Хоть Беловодский лагерь, не в пример Джангиджирскому, располагался близко от железной дороги, хлеб сюда доставляли тоже с перебоями. Настали дни, когда и здесь его перестали подвозить.
Здешний начальник не кричал по селектору, что выпустит из зоны голодных людей. И на работу нас гоняли, как прежде.
После трехдневного голодания утром, задолго до подъема, поднялся непривычный шум: шепот, беготня.
— Хлеб не дают, на работу не выйдем! Никто сегодня на работу не пойдет! — передавали друг другу женщины.
Несколько смельчаков начали заколачивать изнутри двери барака. Откуда взялись гвозди и молоток при ежедневных обысках, понять было невозможно. Дверь заколачивали наглухо, со знанием дела.

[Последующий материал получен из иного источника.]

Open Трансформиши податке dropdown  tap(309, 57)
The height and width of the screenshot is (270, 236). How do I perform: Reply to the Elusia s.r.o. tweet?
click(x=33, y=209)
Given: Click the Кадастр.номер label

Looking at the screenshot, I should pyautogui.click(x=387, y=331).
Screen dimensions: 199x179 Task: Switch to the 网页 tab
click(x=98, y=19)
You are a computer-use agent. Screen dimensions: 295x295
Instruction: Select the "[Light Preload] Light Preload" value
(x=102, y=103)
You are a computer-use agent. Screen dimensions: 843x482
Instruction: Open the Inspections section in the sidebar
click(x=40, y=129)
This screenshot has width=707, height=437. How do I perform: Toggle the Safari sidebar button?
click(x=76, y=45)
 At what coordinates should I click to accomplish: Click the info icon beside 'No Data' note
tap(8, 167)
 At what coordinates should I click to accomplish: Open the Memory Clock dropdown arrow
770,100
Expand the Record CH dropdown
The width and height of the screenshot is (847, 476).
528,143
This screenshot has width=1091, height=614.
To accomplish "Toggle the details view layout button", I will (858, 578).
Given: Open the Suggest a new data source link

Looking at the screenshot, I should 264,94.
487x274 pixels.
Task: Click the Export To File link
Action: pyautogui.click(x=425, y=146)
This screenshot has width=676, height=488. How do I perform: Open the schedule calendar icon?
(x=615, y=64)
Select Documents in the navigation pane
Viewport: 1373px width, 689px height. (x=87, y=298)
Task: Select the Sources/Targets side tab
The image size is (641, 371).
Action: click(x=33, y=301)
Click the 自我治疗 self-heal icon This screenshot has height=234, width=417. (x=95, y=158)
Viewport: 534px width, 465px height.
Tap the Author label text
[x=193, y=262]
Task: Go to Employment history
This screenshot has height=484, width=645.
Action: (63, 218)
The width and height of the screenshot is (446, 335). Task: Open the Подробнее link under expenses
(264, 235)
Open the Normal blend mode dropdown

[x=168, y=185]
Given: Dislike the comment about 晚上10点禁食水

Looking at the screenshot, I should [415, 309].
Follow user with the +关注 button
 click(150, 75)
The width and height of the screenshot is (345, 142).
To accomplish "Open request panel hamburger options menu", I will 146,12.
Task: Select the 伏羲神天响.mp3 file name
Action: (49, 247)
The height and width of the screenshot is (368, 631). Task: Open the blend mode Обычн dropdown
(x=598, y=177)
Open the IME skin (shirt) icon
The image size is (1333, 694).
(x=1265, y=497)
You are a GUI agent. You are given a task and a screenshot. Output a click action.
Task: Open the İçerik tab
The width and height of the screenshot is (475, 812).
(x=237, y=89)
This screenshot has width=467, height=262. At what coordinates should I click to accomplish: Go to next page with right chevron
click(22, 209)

— Все теперь заодно? — спрашивали организаторы. Я впервые почувствовала, как и во мне заговорило что-то прежнее, хоть и еле живое. Значит, в бараке есть люди, которых я не угадала раньше? Даже если это блатные, пусть! Люди сумели возмутиться, пробовали протестовать! Фактически это была забастовка. Казалось, все задышали в едином ритме. Притих даже тот закуток на перинах.
Лежавшие под слюдяным окошечком информировали:
— Мужчины вышли… построились… глядят в сторону нашего барака… ждут нашего выхода… переглядываются… что-то поняли…
Напряжение стало душить, когда зашептали:
— Ну, все! К нам направляются нарядчик и надзиратель. В дверь начали стучать. Она не поддавалась. С той стороны догадались, что она заколочена.
— Открывайте! Худо будет! Кому сказано? Открывайте сейчас же! — приказывали оттуда.
— Пока не дадите хлеба, не откроем! — выкрикнули из барака. — Без хлеба на работу не пойдем!
С контрольного пункта сообщали:
— Ушли обратно, в мужскую зону… А мужчин уже повели на работу…
И затем:
— Опять идут к нам… у них в руках лом, топоры…
Забастовочный дух, навестивший тот злачный барак, преобразил тогда многое, мобилизовал и сильных, и слабых, дал иллюзию готовности к отпору.
Дверь начали ломать. Она затрещала… и разлетелась под топорами в щепки.
В барак вошло начальство в полном своем составе, испытывая каждого не терпящим неповиновения взглядом.
— Кто зачинщик? Выходи!
Нетрудно представить, что последовало затем.
Во всех случаях дороги вели в третий отдел. Сначала нарядчик вызвал одну партию людей человек шесть, затем— другую.
После двух вызовов к оперуполномоченному в барак пришли надзиратели и забрали в изолятор тех, кто непосредственно заколачивал дверь.
— У-у, продажные шкуры, дешевки, — пеняли предавшим те, кого уводили.
То, что пару часов назад создавало единство, было размозжено все тем же кнутом и страхом. И все-таки появилось новое ощущение людей, их способности к какой-то форме сопротивления.
Когда пристыженные, злые и голодные мужчины вернулись с работы, в мужской зоне начали шуметь, раздались крики, а вскоре и предупредительные выстрелы с вышек.
Только к ночи все успокоилось.
Хлеб на следующий день привезли, но я уже не могла стоять на ногах.